Author:
Brant, PhD, APRN, AOCN, FAAN Jeannine,Wujcik, PhD, RN, FAAN Debra,N. Dudley, PhD William,Petok, MSW, LSW Alison,Worster, MD Brooke,Jones, MSN, NP Diane,Bosket, RN, BSN, OCN Kim,Brady, MSN, AGNP, APRN Christian,Tompkins Stricker, PhD, RN, ANP-BC Carrie
Abstract
Background: Pain is a significant problem in patients with cancer. Breakthrough cancer pain contributes to the pain experience, but it is often underassessed and underrecognized. Shared decision-making (SDM), where patient preferences, goals, and concerns are discussed and integrated into a shared decision, can potentially foster earlier identification of pain, including breakthrough cancer pain, and improve pain management. Objectives: To explore the use of SDM to evaluate its impact on cancer pain management. Methods: This prospective, multisite study engaged patients with advanced cancer to explore the use of SDM in managing cancer pain using a digital platform with an expanded pain assessment. Decision preferences were noted and incorporated into care. Outcomes included pain and patient-perceived pain care quality. Results: 51 patients with advanced cancer enrolled in the study.
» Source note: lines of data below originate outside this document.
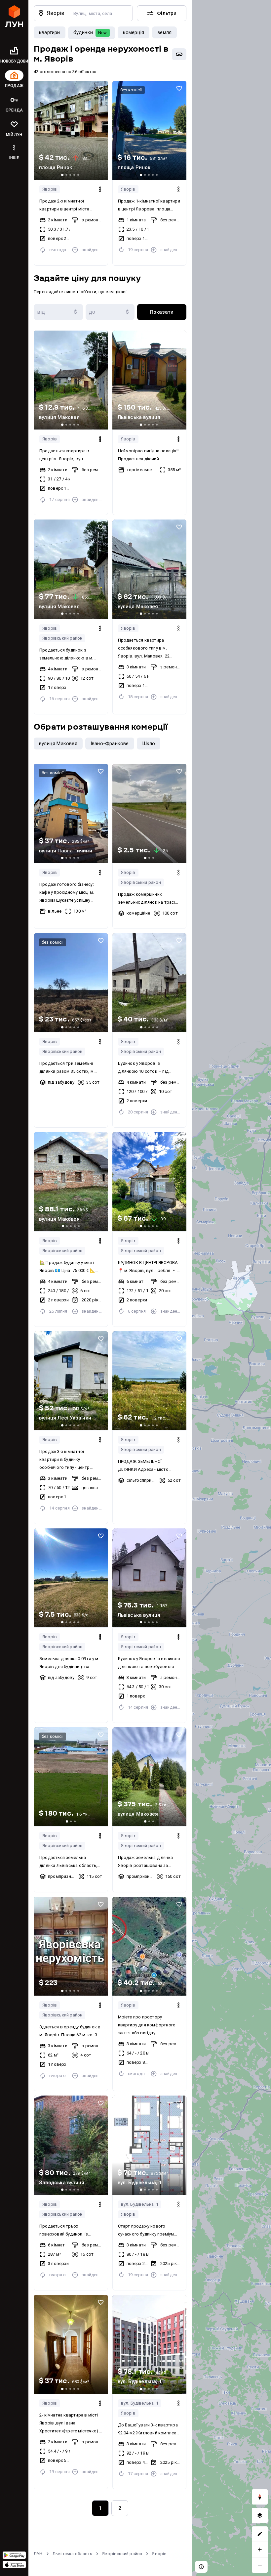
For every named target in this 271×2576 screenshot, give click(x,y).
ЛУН (38, 2553)
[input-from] (58, 312)
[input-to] (110, 312)
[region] (231, 1288)
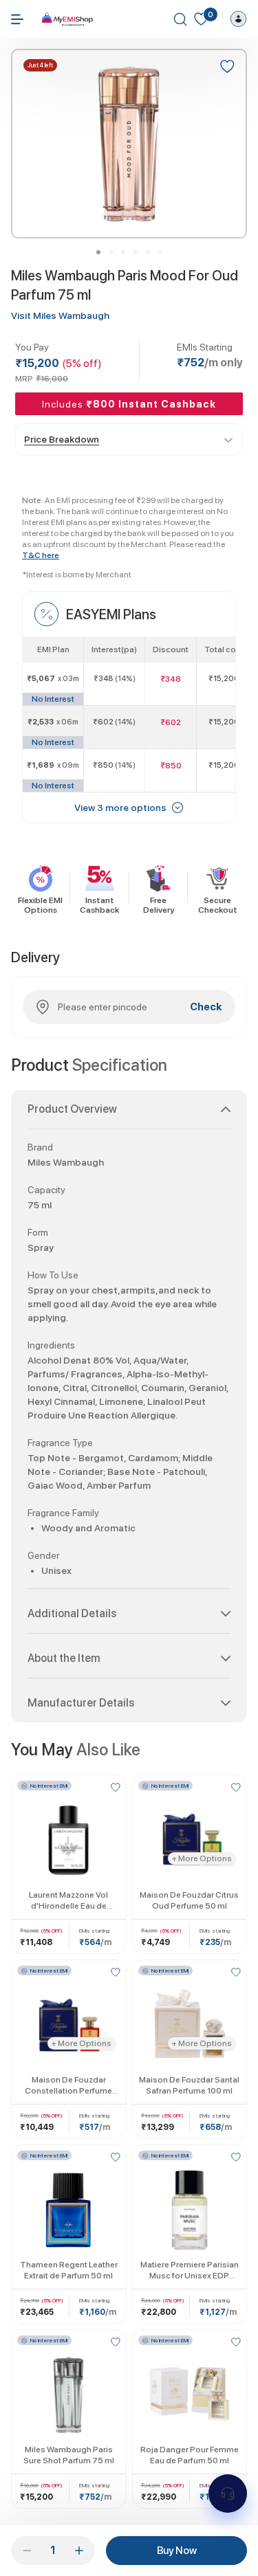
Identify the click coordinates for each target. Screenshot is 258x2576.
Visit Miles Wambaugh (60, 315)
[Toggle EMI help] (227, 2493)
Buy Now (177, 2550)
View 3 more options (120, 807)
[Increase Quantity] (79, 2550)
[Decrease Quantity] (27, 2550)
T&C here (40, 555)
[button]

The mean pain score was 5 out of 10 throughout the three study time points. 88% of patients experienced breakthrough cancer pain of severe intensity at baseline and approximately 70% at visits two and three. The majority of breakthrough cancer pain episodes lasted longer than 30 minutes. The majority (86%) of participating patients desired shared decision-making or patient-driven decision-making. Most patients expressed satisfaction with the level of shared decision-making in managing their cancer pain. Breakthrough cancer pain remained significant for most patients. Conclusions: SDM incorporated into pain discussions has the potential to improve pain outcomes, but significant challenges remain in managing breakthrough cancer pain.